Dans cet environnement beaucoup plus contrôlé qu’une course en peloton, les algorithmes de planification de la performance tiendront compte de différents paramètres : météo, direction des vents, traînée aérodynamique, spécifications du parcours et bien entendu, de ceux de l’athlète pour que celui-ci gère son effort de la façon la plus précise possible.
« Presque en temps réel, on peut faire en sorte que le cycliste termine le parcours sans cartouche en réserve, avec une marge d’erreur, bien sûr. […] Il y aura des stratégies de dépenses énergétiques qui ne seront pas égales de la première à la dernière minute, mais ce sera plutôt adapté selon le terrain », explique le scientifique dont le laboratoire a collaboré avec l’équipe française Arkea-Samsic.

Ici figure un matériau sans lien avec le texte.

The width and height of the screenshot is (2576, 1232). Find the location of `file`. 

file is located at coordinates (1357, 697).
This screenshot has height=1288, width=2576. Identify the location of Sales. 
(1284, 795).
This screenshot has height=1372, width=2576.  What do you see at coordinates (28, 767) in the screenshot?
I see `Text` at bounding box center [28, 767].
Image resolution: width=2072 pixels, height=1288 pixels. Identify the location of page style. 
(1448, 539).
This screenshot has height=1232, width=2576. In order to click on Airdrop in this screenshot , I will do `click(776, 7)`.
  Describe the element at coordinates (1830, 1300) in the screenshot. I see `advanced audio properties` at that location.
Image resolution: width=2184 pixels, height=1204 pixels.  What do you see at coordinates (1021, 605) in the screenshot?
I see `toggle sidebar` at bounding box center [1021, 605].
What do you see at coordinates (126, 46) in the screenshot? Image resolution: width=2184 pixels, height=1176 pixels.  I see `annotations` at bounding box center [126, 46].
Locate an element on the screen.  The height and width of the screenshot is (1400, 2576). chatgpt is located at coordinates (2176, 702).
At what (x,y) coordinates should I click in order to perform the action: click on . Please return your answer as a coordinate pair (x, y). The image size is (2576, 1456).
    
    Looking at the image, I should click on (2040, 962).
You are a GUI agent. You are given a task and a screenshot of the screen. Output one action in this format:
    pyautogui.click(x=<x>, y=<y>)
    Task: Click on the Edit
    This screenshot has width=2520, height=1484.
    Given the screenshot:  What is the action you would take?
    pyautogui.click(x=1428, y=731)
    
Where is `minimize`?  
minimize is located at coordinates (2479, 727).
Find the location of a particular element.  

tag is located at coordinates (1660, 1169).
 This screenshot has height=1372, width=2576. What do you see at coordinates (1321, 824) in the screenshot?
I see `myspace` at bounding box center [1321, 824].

Avec toutes ces données et les percées de l’intelligence artificielle à venir, est-ce que les courses cyclistes s’annoncent comme des épreuves téléguidées, comme le déplorent déjà certains, avec les directeurs sportifs qui donnent des consignes dans les oreillettes depuis les voitures d’équipe ? Est-ce que l’instinct de la course est encore présent ?
Claude Lajoie répond par l’affirmative. « Oui, car ce n’est pas écrit dans le livre (ce qui arrivera) avant de partir. »
Et si le corps d’un athlète tient le coup, la victoire ne lui sera pas acquise pour autant, car l’aspect mental et la tactique de course seront eux aussi des éléments qui entreront dans l’équation de la victoire.
Deux choses que les algorithmes ne peuvent pas calculer… pour le moment.